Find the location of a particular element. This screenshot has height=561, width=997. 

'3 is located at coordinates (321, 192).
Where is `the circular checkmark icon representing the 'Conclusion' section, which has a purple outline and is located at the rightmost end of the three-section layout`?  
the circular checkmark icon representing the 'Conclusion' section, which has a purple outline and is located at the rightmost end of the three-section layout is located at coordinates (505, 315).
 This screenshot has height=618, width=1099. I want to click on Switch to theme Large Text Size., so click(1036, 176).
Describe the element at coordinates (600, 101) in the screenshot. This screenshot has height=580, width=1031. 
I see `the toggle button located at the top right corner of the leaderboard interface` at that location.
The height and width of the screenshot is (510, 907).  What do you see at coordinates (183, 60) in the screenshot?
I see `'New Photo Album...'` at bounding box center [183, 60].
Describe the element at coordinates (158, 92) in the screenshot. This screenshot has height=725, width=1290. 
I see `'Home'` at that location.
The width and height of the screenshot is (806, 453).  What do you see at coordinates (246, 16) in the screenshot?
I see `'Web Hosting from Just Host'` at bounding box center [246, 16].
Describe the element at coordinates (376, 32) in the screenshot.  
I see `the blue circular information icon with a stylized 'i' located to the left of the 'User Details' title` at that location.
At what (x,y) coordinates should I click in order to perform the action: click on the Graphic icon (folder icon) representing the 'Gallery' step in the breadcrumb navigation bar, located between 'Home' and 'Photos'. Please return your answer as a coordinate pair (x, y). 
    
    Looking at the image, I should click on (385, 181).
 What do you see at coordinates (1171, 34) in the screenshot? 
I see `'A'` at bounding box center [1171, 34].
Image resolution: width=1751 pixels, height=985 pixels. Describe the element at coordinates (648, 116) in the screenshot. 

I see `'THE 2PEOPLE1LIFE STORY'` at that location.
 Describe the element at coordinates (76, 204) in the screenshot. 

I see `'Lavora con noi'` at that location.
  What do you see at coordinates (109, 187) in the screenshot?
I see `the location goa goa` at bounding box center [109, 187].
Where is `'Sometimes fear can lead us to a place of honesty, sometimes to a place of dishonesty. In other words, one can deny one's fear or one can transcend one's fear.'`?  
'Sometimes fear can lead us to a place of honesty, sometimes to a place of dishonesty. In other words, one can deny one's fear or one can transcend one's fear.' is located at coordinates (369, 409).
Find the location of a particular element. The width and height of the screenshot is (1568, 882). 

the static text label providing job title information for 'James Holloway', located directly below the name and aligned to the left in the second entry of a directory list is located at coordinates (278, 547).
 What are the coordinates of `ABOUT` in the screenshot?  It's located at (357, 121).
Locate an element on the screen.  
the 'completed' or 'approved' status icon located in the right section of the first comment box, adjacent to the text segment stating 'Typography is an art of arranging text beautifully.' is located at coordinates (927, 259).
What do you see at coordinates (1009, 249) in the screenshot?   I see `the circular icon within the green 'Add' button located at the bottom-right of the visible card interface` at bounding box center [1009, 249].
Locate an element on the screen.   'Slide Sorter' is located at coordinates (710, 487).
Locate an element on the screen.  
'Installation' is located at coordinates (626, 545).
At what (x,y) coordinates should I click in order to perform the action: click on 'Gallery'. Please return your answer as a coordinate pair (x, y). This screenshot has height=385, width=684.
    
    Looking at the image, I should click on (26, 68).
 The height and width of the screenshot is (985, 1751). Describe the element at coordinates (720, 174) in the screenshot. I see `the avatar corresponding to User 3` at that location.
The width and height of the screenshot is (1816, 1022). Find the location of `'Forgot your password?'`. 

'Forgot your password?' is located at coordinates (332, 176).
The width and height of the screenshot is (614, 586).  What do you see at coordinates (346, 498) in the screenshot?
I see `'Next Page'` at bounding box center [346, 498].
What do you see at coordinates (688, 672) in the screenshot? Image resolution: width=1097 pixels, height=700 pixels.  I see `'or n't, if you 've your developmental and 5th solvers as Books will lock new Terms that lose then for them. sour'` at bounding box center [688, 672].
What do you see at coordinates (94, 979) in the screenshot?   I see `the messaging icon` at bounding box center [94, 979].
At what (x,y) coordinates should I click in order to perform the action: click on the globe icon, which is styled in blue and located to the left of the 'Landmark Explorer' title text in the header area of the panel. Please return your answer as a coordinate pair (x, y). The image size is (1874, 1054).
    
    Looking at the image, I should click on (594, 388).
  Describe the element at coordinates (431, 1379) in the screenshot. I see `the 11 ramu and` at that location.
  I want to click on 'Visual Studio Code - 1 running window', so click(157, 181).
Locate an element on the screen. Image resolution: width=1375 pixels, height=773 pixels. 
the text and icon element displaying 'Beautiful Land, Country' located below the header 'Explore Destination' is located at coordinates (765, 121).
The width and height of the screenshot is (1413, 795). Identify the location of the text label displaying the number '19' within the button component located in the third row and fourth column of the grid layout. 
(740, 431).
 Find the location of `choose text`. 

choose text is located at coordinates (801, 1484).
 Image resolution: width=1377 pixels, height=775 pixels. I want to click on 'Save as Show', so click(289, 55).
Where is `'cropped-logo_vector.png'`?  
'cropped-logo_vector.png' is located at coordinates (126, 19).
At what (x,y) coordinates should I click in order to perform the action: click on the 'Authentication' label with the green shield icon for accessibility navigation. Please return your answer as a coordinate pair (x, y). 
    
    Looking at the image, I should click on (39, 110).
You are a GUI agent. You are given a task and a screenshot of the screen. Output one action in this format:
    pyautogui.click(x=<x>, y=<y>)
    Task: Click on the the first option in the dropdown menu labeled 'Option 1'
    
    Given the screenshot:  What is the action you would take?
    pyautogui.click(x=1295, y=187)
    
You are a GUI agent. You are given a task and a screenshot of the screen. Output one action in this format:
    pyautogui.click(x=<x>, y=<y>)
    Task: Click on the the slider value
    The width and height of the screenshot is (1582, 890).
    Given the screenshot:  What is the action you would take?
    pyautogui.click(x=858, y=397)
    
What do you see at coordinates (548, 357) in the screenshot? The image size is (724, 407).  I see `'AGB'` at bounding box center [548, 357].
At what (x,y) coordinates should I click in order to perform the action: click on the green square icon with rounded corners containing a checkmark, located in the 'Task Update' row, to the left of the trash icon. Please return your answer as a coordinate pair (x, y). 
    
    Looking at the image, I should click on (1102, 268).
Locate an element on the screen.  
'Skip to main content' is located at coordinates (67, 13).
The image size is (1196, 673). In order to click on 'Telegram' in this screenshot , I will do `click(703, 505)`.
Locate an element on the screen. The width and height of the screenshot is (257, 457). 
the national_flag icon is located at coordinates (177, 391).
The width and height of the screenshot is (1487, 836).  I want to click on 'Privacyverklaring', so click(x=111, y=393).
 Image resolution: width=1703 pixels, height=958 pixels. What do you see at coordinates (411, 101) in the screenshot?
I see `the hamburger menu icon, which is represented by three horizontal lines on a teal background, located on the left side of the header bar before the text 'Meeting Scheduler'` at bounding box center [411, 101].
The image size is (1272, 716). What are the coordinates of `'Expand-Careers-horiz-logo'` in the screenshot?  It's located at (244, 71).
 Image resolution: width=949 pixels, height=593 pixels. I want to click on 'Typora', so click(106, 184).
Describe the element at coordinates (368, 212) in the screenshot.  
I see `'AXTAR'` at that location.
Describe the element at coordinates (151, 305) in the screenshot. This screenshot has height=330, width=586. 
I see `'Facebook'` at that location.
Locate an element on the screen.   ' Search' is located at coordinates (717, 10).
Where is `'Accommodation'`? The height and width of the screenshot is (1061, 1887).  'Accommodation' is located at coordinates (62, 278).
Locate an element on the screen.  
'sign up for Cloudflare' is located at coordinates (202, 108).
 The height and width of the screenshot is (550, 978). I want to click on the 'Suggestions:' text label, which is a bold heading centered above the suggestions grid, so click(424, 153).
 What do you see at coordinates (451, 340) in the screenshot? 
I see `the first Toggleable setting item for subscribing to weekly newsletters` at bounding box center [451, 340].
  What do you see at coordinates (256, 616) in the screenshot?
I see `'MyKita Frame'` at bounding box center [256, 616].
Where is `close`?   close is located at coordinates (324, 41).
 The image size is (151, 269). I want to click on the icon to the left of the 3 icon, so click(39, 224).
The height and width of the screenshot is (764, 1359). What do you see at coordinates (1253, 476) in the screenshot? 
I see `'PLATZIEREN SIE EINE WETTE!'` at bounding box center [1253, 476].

→ WHAT TO PRODUCE: Rewrite the rows from the very first line through the line containing "blue circular information", both included, as a JSON list of strings with one string per line and blank lines omitted.

→ EXERCISE ANSWER:
[
  "Find the location of a particular element. This screenshot has height=561, width=997. ",
  "'3 is located at coordinates (321, 192).",
  "Where is `the circular checkmark icon representing the 'Conclusion' section, which has a purple outline and is located at the rightmost end of the three-section layout`?  ",
  "the circular checkmark icon representing the 'Conclusion' section, which has a purple outline and is located at the rightmost end of the three-section layout is located at coordinates (505, 315).",
  " This screenshot has height=618, width=1099. I want to click on Switch to theme Large Text Size., so click(1036, 176).",
  "Describe the element at coordinates (600, 101) in the screenshot. This screenshot has height=580, width=1031. ",
  "I see `the toggle button located at the top right corner of the leaderboard interface` at that location.",
  "The height and width of the screenshot is (510, 907).  What do you see at coordinates (183, 60) in the screenshot?",
  "I see `'New Photo Album...'` at bounding box center [183, 60].",
  "Describe the element at coordinates (158, 92) in the screenshot. This screenshot has height=725, width=1290. ",
  "I see `'Home'` at that location.",
  "The width and height of the screenshot is (806, 453).  What do you see at coordinates (246, 16) in the screenshot?",
  "I see `'Web Hosting from Just Host'` at bounding box center [246, 16].",
  "Describe the element at coordinates (376, 32) in the screenshot.  ",
  "I see `the blue circular information icon with a stylized 'i' located to the left of the 'User Details' title` at that location."
]